The pictures in the listing below are to be skipped, while the lines between the line holding "The height and width of the screenshot is (815, 1456)." and the line holding "You are a GUI", inclusive, are to be output exactly.

:: Source material ::
*** Begin section ***

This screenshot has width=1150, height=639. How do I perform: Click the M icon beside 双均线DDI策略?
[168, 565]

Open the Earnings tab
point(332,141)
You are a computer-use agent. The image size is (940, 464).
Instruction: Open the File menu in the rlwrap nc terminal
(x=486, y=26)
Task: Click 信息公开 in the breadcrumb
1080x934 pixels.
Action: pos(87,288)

*** End section ***
*** Begin section ***

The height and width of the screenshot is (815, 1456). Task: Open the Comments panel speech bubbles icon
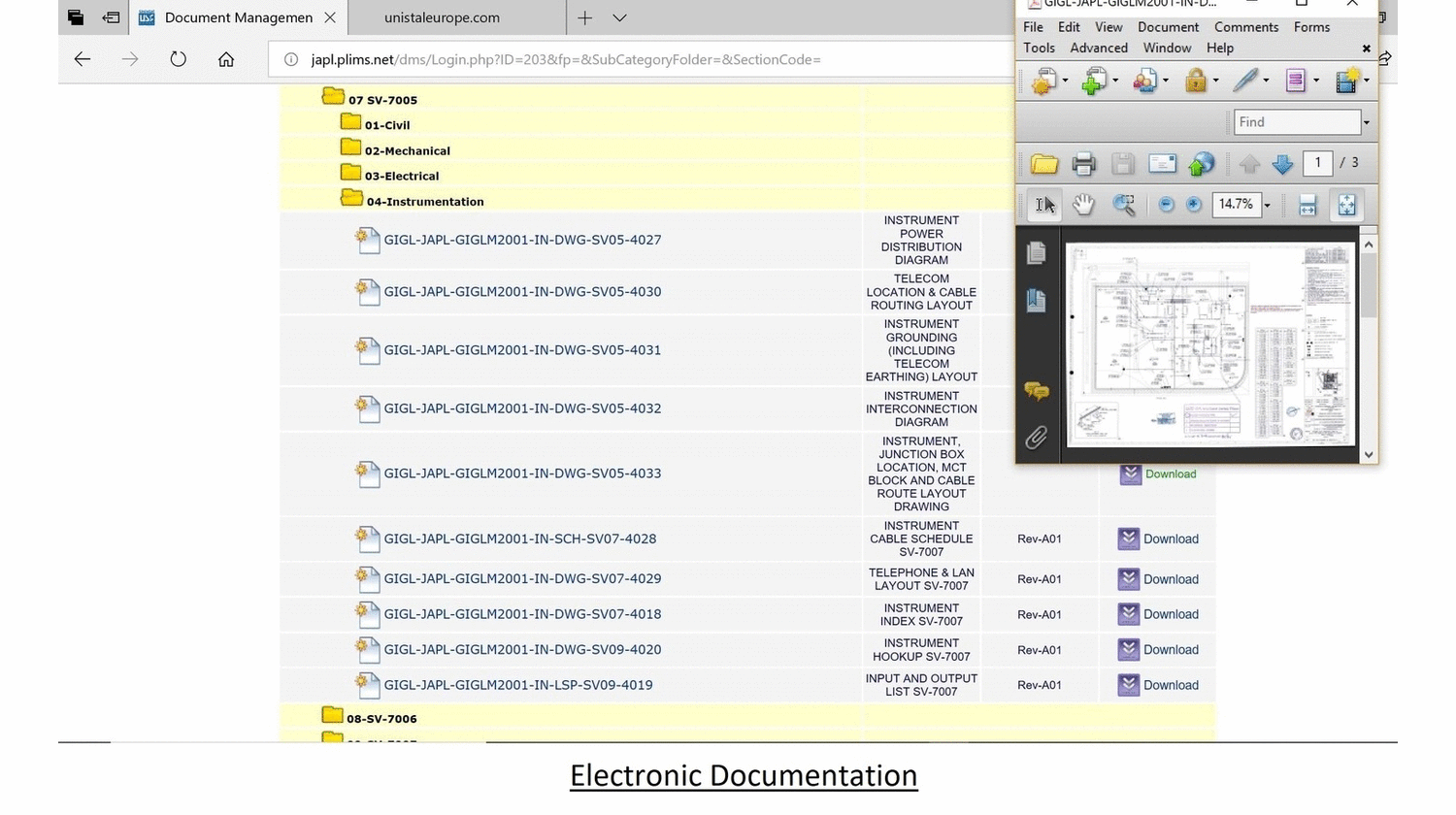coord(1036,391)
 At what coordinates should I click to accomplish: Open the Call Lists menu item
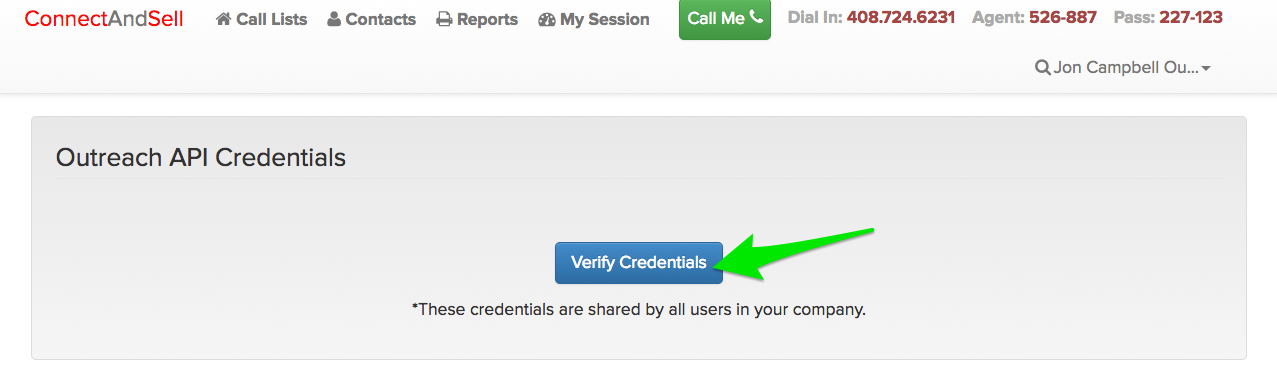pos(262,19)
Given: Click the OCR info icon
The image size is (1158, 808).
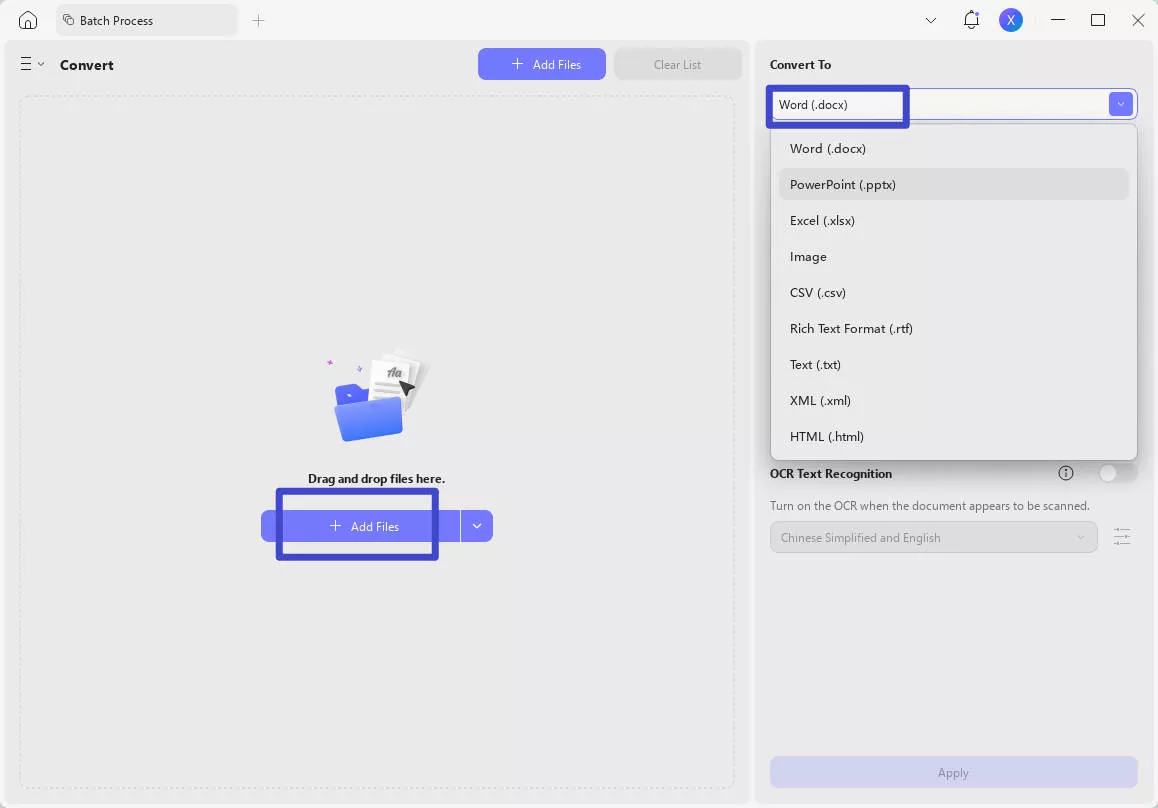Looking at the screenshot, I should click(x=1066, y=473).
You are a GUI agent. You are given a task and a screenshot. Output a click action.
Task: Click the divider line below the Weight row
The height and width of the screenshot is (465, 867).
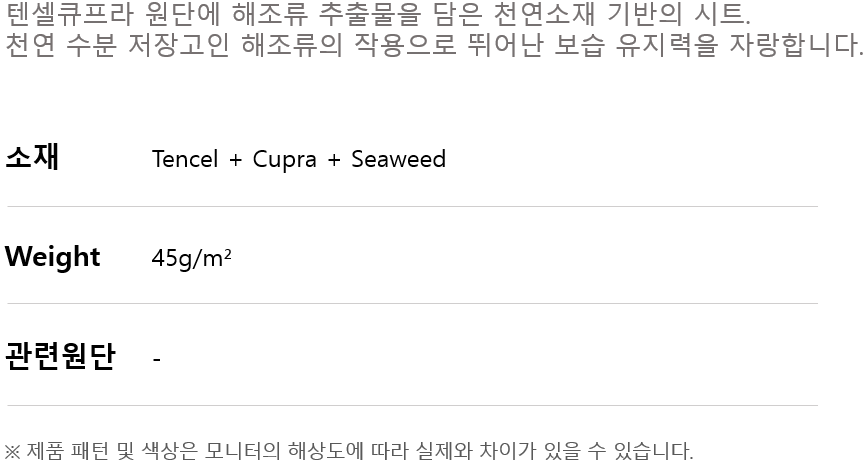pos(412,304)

*** End section ***
*** Begin section ***

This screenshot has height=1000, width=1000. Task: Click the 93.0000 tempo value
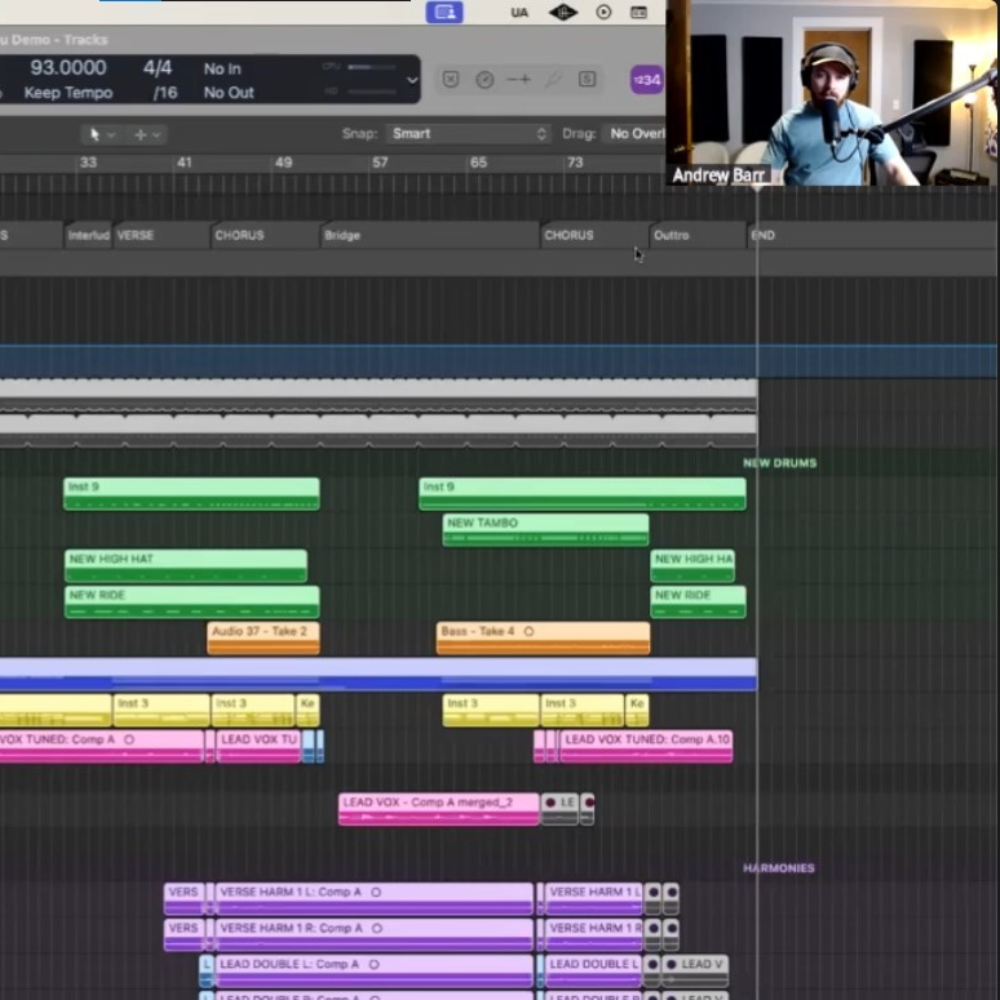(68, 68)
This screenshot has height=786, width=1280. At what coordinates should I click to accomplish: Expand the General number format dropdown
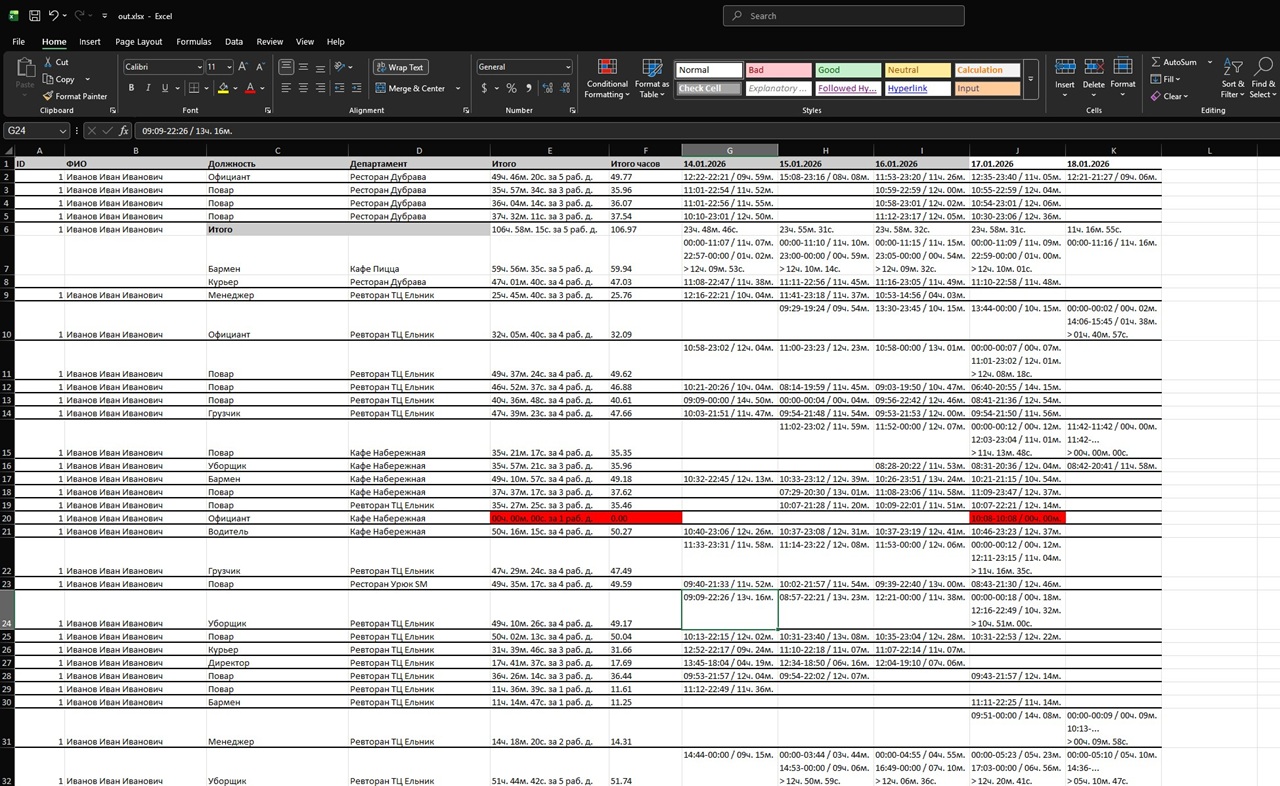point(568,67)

*** End section ***

:: Output for this task ::
The height and width of the screenshot is (815, 1456). Task: Open the Comments panel speech bubbles icon
coord(1036,391)
 At what coordinates should I click to accomplish: Open the Call Lists menu item
pos(262,19)
Given: Click the OCR info icon
The image size is (1158, 808).
Looking at the screenshot, I should click(x=1066, y=473).
You are a GUI agent. You are given a task and a screenshot. Output a click action.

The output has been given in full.